Старик первым заметил его. Он помахал ему из-за столика, стоявшего в самой глубине, слева, рядом с дверью в бильярдную. Хасин подошел к нему. Арабы, ясно, держались все вместе. И даже если они и выпили меньше, чем остальные, настроение у всех было все равно очень хорошее. Хасин многих знал, это были соседи. Он поздоровался.
– Это твой сын? – спросил один из них, с осунувшимся лицом и голым черепом, сверкавшим карамельным блеском.
– Да. Присядь-ка на пару минут.
– Пойдем лучше, – ответил юноша.
– Садись, говорю. Ну же…
Хасин в конце концов уступил и заказал себе кока-колу. Ему было неловко среди всех этих людей, родившихся там, полных наивных идей, проишачивших всю свою жизнь, а теперь, под конец, оказавшихся на приколе каждый в своем углу. Да, их здесь приняли, но не с такой уж радостью.

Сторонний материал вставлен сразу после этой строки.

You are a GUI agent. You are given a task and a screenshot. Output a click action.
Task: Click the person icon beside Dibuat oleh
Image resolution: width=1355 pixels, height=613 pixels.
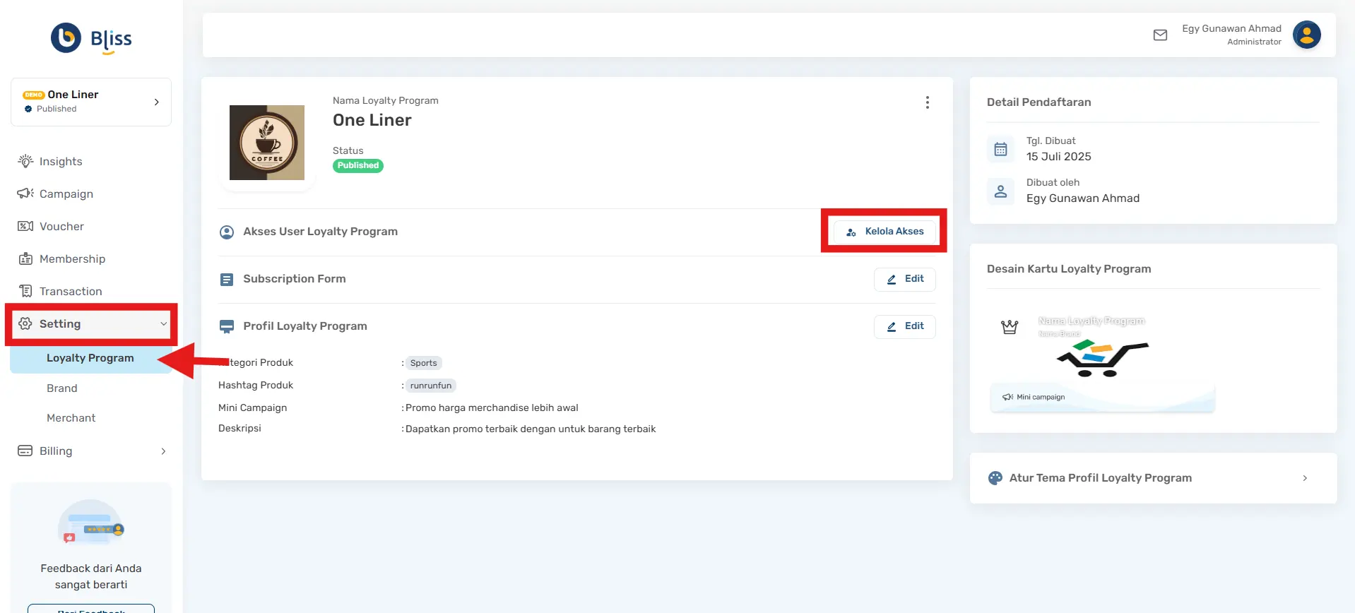click(x=1000, y=191)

Он никогда не делился этими мыслями с приятелями, но они засели занозой у него в душе. Все они выросли в страхе перед отцами, эти люди не любили шутить. Но то, что они говорили, нельзя было по-настоящему принимать в расчет. Реальные правила жизни во Франции большей частью были им непонятны. Они плохо знали язык. Они проповедовали давно отжившие истины. Поэтому сыновья разрывались между заслуженным уважением к своим отцам и вполне понятным презрением.

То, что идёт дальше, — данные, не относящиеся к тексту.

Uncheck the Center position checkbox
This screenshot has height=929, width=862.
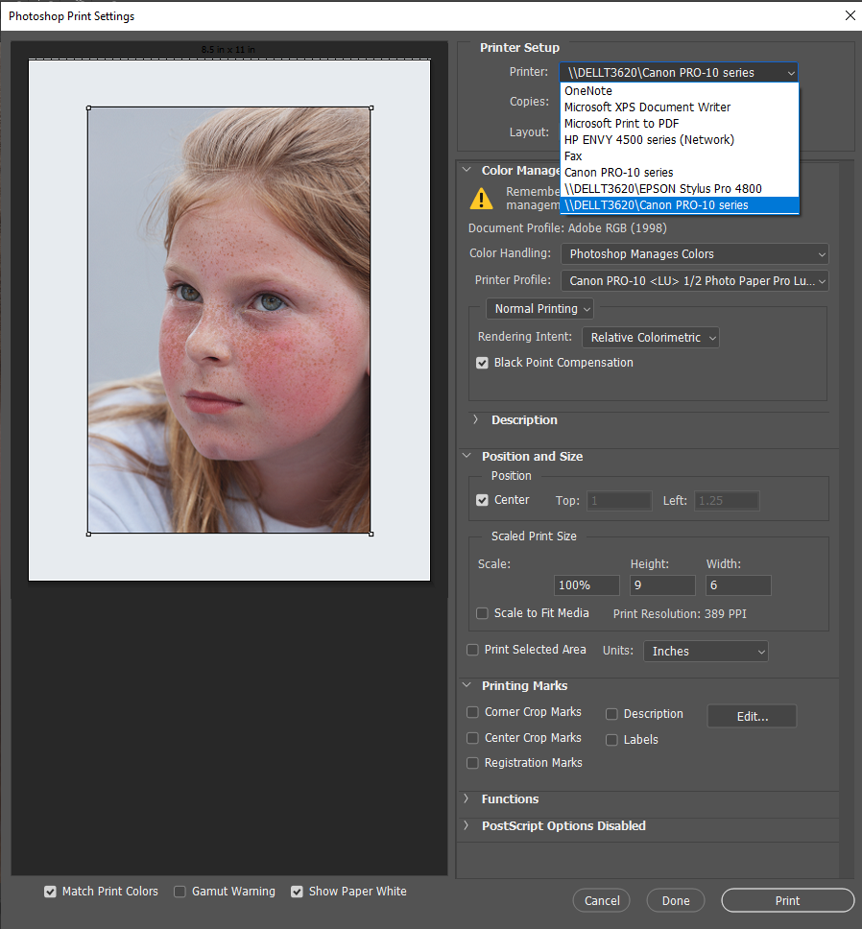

И потом, эти люди, бежавшие когда-то от бедности, чего они добились в итоге? У каждого были цветной телевизор, машина, жилье, их дети учились в школе. И все же, несмотря на эти вещи, на удовлетворенные потребности и прочие достижения, никому и в голову не пришло бы сказать, что они преуспели в жизни. Никакой комфорт не мог, казалось, смыть их исконного убожества. С чем это было связано? С унижениями в профессиональной сфере, с грязной непрестижной работой, с замкнутым образом жизни, с самим словом «иммигрант», которым их повсюду определяли? Или с их судьбой людей без родины, в которой они сами себе не хотели признаться? Потому что отцы эти так и зависли между двух языков, двух берегов, им мало платили, с ними мало считались, не было у них ни корней, ничего, что можно было бы передать по наследству. Сыновья затаили по этому поводу неисцелимую злость. И с той поры хорошо учиться в школе, сдавать экзамены, делать карьеру, играть во все эти игры стало для них почти невозможно. В этой стране, где к их родным относились как к социальному явлению, малейшее проявление доброй воли отдавало соглашательством.